# Ford CMax - Anyone driving it and which version?



## DjTim (Oct 18, 2014)

I currently own a 2011 Fusion and I have a 1999 Jeep Grand Cherokee. The Cherokee is on it's last leg, with close to 300k miles on it. 

I use my Fusion for Uber and Lyft. I selected it after traveling a lot and renting many different cars. the Fusion was my baby, and still is. I love the space and ergonomics. 

I've seen the CMax being used by taxi companies around here. It's smaller then the Fusion but the gas millage is AMAZING. the Hybrid is in line with the Prius with 42 mpg. The "Energi" version gets around 95 MPG. Yes that's 95 miles to the gallon. 

My question to the community: Is anyone using this vehicle? How do you like it? Pros/Cons? What version are you using?
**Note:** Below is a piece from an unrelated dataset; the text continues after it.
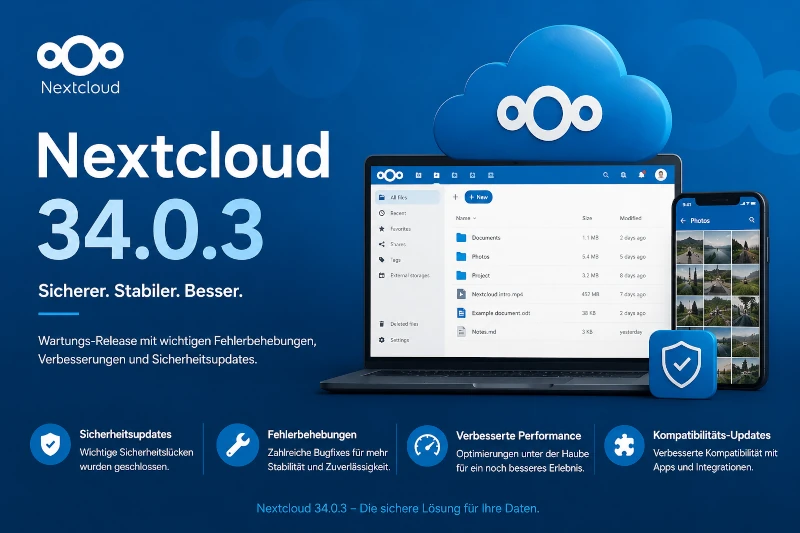Click the blue shield checkmark badge
Screen dimensions: 800x533
[682, 364]
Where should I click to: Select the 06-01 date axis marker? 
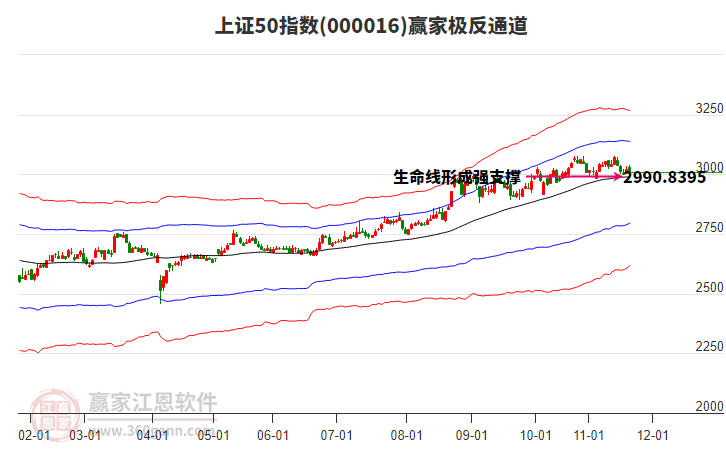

I'm looking to use it as a family vehicle and not so much rideshare. 

Also - the reason I am asking only about the CMax is I get special family pricing for Ford, so I can really get any Ford vehicle at a steep discount. 

Thanks!


----------



## UberLuxbod (Sep 2, 2014)

I would personally not run two cars.

But your situation is more unique since you can obtain a discount.

If you need 2cars in the family then ensuring both can be used for Uber is always a good move as you have no downtime.

There are 2 versions of the C Max in the UK.

The Grand C Max is an ugly thing imho.

The standard C Max (5seats) seems to be selling well and is much better proportioned.

In all honesty I would stick with the Fusion.

Very few people use thw C Max for Private Hire as it has few advantages over the larger S Max and Galaxy.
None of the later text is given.